● **Exercise requirements**: Which lines in the entries below contain the word "Collapse"? Pull out each such line and copy it unchanged.

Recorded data
>>>
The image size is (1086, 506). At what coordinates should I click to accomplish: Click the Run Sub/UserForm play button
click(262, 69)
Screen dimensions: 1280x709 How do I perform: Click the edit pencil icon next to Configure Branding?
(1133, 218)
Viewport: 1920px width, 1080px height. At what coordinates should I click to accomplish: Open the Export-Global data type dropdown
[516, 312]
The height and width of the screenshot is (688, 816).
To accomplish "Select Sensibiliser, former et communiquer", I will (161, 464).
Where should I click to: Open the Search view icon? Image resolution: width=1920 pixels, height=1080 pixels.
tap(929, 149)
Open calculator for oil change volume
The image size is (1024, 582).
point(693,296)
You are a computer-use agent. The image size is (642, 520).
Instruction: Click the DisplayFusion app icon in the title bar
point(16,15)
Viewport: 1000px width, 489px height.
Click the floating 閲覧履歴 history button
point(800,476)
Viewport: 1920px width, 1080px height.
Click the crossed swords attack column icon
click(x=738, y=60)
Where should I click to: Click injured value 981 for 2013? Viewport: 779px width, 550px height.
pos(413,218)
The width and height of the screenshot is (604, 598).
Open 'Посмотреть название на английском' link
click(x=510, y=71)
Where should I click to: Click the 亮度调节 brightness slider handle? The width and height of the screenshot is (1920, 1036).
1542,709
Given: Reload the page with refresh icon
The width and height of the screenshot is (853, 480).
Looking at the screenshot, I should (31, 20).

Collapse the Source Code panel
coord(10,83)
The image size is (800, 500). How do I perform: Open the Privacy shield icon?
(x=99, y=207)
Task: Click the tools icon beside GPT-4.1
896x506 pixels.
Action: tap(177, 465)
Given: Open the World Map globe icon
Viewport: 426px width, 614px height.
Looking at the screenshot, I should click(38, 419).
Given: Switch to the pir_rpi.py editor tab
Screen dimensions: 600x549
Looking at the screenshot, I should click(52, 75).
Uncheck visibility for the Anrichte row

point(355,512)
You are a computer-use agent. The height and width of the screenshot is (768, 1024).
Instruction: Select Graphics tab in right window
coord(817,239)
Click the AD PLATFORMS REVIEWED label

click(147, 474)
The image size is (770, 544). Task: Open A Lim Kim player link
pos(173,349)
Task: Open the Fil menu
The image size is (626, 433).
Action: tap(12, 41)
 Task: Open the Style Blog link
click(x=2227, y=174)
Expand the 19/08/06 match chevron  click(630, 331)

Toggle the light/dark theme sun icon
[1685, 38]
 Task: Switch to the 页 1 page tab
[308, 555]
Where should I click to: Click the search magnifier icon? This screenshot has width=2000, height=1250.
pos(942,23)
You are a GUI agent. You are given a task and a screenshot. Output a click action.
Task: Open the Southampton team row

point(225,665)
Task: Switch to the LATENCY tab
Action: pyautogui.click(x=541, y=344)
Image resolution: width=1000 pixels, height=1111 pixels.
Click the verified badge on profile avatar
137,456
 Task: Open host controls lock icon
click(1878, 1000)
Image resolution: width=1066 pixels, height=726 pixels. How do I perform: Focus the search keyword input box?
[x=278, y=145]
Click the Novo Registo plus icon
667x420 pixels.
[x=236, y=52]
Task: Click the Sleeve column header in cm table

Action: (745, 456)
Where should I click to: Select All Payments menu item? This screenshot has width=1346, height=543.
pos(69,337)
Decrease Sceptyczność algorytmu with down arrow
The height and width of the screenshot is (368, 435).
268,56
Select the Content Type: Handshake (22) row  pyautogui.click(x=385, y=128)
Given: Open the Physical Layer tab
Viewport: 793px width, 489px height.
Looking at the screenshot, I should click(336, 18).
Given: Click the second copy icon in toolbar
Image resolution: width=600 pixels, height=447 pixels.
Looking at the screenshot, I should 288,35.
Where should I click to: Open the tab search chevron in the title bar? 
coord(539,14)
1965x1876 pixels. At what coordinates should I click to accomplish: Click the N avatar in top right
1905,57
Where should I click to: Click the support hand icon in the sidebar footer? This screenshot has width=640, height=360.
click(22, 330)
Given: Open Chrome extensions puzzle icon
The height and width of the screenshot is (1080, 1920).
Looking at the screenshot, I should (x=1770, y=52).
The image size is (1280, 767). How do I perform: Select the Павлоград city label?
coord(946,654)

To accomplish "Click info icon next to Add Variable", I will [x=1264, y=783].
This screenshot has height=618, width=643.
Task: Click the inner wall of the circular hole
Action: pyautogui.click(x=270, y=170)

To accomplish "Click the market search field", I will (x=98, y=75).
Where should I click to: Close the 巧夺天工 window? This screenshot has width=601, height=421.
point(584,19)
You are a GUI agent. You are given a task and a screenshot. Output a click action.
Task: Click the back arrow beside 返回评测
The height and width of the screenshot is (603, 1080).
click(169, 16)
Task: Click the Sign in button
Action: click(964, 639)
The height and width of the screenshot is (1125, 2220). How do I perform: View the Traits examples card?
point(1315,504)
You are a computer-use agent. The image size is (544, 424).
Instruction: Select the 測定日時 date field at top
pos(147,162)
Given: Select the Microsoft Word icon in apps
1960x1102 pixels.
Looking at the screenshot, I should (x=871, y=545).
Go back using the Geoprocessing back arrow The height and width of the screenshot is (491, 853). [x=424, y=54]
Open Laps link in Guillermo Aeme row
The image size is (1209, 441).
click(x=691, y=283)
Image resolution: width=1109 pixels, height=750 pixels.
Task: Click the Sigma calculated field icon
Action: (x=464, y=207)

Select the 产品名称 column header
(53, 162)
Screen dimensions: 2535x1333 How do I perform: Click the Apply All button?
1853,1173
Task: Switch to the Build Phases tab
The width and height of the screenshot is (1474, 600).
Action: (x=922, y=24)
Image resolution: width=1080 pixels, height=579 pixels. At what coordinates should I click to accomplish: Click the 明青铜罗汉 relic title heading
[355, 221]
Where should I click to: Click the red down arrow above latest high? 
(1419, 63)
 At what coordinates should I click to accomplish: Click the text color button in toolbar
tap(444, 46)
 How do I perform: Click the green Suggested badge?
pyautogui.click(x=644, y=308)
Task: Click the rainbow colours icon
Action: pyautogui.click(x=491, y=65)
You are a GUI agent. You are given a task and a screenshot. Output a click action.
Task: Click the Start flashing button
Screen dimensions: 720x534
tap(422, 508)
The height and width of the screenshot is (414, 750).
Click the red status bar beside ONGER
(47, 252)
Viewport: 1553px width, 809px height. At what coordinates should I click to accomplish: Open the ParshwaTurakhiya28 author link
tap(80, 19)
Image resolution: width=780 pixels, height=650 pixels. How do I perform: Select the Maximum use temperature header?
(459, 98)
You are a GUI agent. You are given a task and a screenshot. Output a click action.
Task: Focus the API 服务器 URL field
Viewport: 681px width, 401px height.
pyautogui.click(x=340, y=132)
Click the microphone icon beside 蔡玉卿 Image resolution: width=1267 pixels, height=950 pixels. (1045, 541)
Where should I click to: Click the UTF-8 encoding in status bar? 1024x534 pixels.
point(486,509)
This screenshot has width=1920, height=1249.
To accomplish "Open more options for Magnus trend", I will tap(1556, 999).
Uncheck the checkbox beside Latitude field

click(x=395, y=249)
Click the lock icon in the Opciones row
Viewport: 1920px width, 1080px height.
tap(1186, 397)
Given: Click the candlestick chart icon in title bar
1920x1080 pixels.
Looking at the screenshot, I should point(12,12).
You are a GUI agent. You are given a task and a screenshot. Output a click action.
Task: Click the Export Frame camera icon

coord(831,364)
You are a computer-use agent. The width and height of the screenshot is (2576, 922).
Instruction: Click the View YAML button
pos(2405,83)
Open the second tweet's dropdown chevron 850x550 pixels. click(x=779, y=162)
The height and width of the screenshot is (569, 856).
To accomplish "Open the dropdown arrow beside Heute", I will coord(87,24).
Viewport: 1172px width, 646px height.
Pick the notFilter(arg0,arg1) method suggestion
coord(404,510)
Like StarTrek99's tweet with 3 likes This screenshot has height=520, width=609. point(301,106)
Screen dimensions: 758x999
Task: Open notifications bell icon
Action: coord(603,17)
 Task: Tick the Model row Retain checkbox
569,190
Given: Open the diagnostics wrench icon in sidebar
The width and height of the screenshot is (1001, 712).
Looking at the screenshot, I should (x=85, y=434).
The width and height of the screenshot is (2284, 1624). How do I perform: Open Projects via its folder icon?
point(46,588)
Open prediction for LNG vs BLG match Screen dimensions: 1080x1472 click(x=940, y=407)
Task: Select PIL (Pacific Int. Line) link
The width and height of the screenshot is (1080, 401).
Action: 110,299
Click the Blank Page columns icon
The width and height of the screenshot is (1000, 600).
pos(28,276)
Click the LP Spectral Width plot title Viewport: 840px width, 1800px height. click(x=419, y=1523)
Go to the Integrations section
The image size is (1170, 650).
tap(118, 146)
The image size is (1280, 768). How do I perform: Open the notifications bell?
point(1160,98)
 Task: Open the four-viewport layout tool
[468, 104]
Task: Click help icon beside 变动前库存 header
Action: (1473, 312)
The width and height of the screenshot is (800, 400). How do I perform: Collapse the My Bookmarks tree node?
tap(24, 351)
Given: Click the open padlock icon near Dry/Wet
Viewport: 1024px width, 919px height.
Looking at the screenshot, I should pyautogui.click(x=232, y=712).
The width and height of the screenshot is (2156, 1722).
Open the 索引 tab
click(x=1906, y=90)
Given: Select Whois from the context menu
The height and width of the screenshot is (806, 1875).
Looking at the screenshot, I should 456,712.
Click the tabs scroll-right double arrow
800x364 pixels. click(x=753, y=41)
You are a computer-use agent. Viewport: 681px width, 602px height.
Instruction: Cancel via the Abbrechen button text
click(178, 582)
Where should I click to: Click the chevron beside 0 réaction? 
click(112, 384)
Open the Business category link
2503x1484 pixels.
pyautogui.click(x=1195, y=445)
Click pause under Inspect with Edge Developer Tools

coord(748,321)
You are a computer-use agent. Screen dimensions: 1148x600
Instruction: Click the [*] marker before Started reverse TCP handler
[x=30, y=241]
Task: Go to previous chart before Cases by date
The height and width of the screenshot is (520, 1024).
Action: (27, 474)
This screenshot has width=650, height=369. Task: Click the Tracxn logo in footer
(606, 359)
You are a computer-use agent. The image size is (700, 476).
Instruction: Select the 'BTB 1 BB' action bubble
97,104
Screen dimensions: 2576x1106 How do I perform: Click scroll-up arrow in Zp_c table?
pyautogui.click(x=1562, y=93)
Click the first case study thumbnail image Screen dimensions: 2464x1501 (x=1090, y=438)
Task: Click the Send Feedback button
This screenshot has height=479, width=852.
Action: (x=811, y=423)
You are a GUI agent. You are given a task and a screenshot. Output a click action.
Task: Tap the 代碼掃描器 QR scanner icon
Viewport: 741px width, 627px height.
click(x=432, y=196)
<<<
● **Full response**:
Collapse the Source Code panel
The width and height of the screenshot is (800, 400). How do I perform: Collapse the My Bookmarks tree node?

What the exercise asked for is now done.